A sprinkle of the spice of life.

Clockwise, from left

1 Maap Socks – £17.53, maap.cc

If Jacob gave out socks instead of Dreamcoats, Joseph would no doubt have been padding around Egypt in these Technicolor beauties from Aussie brand Maap. Featuring a fashionable six-inch cuff and breathable mesh uppers, Maap’s funky designs will inspire you to draw back those curtains and see for certain that you should definitely go cycling. Because any excuse to wear these socks will do.

2 BikeRibbon Gel Pads – 15.99, bikeribbon.com

Legend has it that Bernard Hinault is so hard he can kill two stones with one bird and once made Greg LeMond cry with a single arch of his eyebrow. But as nails as he was, even The Badger admits he could have benefitted from BikeRibbon’s Gel Pads during his illustrious career. Available in two densities, the pads simply slip under your bar tape to dampen road buzz and lessen fatigue. Because as long as we breathe, we attack.

3 Spray Bike Paint – £7.95, bricklanebikes.co.uk

They say a leopard can’t change its spots, but they’ve obviously never tried these rattle cans from Brick Lane Bikes. Available in a rainbow-rich smorgasbord of colour, the Spray.Bike paint promises an easy way of rejuvenating old bike frames, restoring frame chips or just making your own moggy look shiny and new. Please don’t actually spray-paint your cat.

4 Tribe Bars – From £8.95 for 6, wearetribe.co

Whole natural foods are all the rage, which on one hand makes us wonder how long we’ve been eating wholly unnatural foods for, but on the other makes us glad for Tribe and its delicious high-protein, high-carbohydrate energy bars. Expect chia and cocoa nibs, kianga pineapple, bogoya banana and, of course, wild apricot and lucama, a fruit that interestingly is a symbol of fertility in Peru.

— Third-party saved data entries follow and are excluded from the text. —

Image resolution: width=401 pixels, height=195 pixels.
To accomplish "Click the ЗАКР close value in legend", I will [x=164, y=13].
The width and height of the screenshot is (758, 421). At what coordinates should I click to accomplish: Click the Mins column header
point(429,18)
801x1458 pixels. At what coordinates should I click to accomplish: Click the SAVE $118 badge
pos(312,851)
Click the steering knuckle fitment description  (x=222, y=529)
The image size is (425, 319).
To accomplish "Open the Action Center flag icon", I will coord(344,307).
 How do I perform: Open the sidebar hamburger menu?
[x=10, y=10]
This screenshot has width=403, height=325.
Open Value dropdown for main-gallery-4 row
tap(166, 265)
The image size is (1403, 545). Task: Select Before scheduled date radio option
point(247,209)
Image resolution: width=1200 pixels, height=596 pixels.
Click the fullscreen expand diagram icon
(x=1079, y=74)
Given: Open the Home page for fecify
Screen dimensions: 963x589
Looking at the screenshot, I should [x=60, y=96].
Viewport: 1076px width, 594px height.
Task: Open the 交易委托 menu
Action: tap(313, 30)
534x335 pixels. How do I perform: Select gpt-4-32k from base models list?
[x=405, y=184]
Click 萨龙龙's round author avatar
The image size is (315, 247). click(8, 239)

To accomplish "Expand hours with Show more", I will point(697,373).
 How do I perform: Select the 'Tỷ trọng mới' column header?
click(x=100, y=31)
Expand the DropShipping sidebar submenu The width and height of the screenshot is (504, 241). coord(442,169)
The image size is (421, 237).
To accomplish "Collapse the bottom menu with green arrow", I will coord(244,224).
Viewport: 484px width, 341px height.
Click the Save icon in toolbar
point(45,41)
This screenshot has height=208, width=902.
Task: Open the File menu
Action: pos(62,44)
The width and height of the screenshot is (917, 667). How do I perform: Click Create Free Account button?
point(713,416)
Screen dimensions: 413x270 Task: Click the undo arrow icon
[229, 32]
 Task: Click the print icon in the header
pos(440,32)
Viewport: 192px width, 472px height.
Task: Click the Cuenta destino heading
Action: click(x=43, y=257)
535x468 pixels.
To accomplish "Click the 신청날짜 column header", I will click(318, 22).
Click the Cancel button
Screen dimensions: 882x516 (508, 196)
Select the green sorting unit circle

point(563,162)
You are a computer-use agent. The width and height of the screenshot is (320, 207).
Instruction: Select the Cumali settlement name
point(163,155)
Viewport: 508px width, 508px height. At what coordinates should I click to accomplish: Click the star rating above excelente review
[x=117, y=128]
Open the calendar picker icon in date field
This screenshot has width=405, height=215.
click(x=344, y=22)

5 Brancale Winter Leather Gloves – Approx £140, brancale.cc

In 1839 Count Alfred D’Orsay, the proclaimed ‘King of the Dandies’, decreed that gentleman should wear six pairs of gloves a day: reindeer gloves en route to a foxhunt and chamois leather gloves during; gloves of beaver when driving a carriage; coloured kid gloves when making purchases for ladies; yellow dogskin gloves at dinner and white lamb-skin gloves for a ball. Quite what such fellows should have worn bestride velocipedes is undocumented, but one could imagine Brancale’s fleece-lined leather gloves being just the ticket.